EXTRACT →
The Boyer-Moore algorithm is called a prototypical streaming algorithm and is inherently sequential. It may be surprising, therefore, that it may be presented as monoid reduction and hence performed just as efficiently in parallel -- in fact, embarrassingly in parallel. The monoid reduction implementation is actually simple. What is complex is convincing ourselves that it indeed works and does the right thing, in all cases.
The Boyer-Moore algorithm is a state machine processing, ingesting input element-by-element. It can hence be implemented as fold (assuming the input is given as a non-empty list):
let bm : 'a list -> 'a = function h::t ->
let fsm (c,m) x =
if c = 0 then (1,x)
else if m = x then (c+1,m)
else (c-1,m)
in List.fold_left fsm (1,h) t >> snd
The state is the counter c and the candidate majority m. At the
end of the algorithm, when the entire sequence is scanned, m is the
majority element (if the sequence has one). If the counter c at the
end is more than half of the sequence length, the sequence has
majority and m is the majority element. Otherwise, we have to make
another pass through the sequence to verify that m is indeed
the majority. The verification pass may be unnecessary if we have a prior
knowledge that majority exists -- or if we are satisfied with any
element if it does not.

LISTED ENTRIES →
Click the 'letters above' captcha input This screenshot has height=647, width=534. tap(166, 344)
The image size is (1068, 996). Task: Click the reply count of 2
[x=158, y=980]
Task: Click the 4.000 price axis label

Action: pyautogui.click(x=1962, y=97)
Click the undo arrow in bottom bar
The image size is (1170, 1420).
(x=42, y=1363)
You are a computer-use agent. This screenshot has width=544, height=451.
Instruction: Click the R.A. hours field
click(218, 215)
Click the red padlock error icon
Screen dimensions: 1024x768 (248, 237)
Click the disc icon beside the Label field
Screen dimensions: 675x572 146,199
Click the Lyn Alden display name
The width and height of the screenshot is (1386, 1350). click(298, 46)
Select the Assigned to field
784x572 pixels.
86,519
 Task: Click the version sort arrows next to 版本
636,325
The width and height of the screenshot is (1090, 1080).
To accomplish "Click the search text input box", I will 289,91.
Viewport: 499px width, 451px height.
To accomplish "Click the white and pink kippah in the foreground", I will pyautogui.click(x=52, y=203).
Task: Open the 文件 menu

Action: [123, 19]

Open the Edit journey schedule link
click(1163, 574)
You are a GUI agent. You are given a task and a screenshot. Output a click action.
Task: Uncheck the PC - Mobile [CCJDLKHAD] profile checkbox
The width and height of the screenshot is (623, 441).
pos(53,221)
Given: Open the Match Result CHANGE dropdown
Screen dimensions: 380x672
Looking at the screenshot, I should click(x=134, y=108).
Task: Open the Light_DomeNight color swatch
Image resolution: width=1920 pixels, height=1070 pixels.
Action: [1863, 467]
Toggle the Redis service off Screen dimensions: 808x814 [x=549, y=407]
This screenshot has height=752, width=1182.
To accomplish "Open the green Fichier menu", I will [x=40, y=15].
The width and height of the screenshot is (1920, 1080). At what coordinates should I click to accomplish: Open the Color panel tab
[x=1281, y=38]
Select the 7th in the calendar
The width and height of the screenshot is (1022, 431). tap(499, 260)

WHAT THE TASK REQUIRES → In the text on the Boyer-Moore algorithm, condense the paragraph beginning "The state is the counter c" into a short bulleted list that retains its main facts. The records are separate material, unrelated to the text on the Boyer-Moore algorithm.

EXERCISE ANSWER →
- The state consists of the counter c and the candidate majority m.
- Once the entire sequence has been scanned, m is the majority element if the sequence has one.
- If c at the end is more than half the sequence length, the sequence has a majority and m is that element.
- Otherwise, another pass through the sequence is needed to verify that m is the majority.
- The verification pass may be unnecessary if it is known in advance that a majority exists, or if any element is acceptable when none does.